Background music. Please refrain from vomiting.
I will try to do the same, myself.
I’ve been working through, since late last week, something rather significant that’ll forever change the way people do IS design.
Enterprise-grade services don’t have to be hosted locally, anymore.
Linus Torvalds once said something along the lines of everything-is-a-stream-of-bytes. What’s the compelling reason those streams of bytes have to go to ::1 (or 127.0.0.1, for those of you stuck in the 1970s with your networks), or shmem? Someone please give me four compelling reasons why that stream of bytes can’t have its datastore somewhere else.
Or, maybe, the datastore is in “the cloud,” and there’s periodic replication….?
My blog, which sucks (as does yours, if you have one), uses a rather ubiquitous database as its backend. What’s to stop me from using something somewhere else?

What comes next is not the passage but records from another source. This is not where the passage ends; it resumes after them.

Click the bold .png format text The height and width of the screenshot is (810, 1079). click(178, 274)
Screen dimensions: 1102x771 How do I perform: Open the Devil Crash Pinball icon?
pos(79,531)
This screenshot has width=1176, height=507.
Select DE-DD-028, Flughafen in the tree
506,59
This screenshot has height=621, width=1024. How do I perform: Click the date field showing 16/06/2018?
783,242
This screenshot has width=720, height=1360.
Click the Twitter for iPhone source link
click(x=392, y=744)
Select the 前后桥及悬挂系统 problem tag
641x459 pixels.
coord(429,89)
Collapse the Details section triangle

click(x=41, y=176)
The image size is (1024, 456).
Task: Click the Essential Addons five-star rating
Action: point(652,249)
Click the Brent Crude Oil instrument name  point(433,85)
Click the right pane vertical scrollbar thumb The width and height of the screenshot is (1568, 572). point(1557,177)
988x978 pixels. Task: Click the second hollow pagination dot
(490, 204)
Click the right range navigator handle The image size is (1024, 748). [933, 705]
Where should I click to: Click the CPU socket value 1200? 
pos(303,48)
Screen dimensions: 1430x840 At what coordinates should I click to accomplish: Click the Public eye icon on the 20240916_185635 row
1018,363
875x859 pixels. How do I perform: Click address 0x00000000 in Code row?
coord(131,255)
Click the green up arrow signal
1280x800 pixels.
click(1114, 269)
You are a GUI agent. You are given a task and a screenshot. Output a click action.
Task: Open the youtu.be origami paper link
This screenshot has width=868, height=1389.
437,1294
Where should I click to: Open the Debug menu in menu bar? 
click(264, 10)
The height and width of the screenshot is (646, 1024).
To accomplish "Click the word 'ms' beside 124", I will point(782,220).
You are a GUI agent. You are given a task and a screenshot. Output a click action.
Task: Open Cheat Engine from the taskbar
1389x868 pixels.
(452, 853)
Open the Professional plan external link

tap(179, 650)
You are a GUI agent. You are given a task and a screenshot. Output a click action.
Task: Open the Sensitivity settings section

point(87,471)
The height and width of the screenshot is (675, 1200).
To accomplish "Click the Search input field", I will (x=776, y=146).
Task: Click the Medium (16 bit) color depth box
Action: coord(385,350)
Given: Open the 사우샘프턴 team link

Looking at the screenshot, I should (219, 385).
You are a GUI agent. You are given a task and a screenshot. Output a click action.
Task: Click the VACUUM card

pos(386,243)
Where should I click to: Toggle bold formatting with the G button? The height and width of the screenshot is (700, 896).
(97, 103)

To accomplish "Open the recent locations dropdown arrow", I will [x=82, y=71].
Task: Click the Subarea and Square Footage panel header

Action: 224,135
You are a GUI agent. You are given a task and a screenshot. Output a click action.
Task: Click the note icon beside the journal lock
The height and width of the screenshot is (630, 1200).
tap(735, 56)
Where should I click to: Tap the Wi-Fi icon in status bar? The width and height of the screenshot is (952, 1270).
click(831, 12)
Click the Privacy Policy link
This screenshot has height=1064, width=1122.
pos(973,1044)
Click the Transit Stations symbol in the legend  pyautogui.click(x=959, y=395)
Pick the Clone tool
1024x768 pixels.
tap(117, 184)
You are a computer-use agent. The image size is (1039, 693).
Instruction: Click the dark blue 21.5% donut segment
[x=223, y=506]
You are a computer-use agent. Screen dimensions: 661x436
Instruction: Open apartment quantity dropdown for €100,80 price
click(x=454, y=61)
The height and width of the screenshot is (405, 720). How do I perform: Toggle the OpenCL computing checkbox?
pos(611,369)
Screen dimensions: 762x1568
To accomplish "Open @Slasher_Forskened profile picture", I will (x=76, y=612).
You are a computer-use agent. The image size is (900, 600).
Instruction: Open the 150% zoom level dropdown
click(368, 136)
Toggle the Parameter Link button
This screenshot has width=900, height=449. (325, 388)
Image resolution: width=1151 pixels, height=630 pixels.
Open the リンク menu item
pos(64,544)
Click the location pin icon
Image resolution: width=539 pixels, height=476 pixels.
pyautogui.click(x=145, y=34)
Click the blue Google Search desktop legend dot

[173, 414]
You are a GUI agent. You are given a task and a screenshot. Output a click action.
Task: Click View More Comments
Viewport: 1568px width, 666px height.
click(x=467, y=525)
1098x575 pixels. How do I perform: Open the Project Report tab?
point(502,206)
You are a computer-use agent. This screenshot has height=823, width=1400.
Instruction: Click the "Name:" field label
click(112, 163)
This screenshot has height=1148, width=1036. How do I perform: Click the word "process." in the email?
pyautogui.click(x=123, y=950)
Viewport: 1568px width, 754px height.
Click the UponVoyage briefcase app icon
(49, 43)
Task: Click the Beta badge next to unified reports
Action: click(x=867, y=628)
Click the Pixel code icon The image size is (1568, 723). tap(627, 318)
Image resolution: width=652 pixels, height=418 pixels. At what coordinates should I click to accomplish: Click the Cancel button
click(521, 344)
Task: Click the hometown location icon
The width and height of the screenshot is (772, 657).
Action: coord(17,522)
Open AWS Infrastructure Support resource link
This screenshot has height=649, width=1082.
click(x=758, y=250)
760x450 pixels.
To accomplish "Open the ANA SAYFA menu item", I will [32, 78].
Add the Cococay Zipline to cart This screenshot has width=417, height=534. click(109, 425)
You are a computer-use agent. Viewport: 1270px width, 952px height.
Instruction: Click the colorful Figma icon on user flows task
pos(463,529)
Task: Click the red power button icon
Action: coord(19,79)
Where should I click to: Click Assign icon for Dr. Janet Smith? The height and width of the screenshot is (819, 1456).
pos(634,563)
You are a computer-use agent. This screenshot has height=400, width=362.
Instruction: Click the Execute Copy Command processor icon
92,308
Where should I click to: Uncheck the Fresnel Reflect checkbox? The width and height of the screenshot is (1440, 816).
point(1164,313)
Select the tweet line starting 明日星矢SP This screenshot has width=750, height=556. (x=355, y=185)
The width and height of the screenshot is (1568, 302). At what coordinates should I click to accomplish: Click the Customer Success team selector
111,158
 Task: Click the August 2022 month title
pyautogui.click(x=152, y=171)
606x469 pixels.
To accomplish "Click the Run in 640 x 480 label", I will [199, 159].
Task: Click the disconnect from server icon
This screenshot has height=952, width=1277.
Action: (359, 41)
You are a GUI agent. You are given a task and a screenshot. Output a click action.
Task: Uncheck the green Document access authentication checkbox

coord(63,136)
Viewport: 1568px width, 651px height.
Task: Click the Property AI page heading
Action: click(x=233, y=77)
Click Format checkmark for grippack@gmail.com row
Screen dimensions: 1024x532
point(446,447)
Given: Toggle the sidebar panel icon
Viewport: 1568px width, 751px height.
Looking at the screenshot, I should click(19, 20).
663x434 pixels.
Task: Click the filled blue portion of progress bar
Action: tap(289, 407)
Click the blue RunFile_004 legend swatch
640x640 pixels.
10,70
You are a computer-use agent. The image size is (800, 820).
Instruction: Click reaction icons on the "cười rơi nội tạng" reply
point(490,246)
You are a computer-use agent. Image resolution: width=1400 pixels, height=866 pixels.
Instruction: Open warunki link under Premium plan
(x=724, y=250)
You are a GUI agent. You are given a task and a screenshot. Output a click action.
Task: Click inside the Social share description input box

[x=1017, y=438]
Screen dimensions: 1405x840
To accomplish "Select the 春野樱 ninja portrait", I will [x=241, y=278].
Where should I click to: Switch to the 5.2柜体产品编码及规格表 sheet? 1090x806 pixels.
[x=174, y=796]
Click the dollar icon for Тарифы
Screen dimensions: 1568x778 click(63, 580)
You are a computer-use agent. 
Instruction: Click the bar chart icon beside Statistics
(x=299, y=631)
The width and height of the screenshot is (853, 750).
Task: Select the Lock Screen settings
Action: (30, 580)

The same could be said for lots of things.
And it’d all probably be more reliable than my ham-handed sekurity measures.
Yes, I’d be completely unaccustomed to operating that way. But it wasn’t too long ago that I was completely unaccustomed to operating the way I have been for the past decade or so.
Big deal. Technology changes. Get over it.
I understand this is easier said than done for the graying middle managers who’ve artfully crafted the business argument that places the utmost emphasis on schedule adherence. You may be doing the wrong thing, but, goddamnit, you met the schedule.
I want to deliver quality products. If that makes me a bad person, so be it.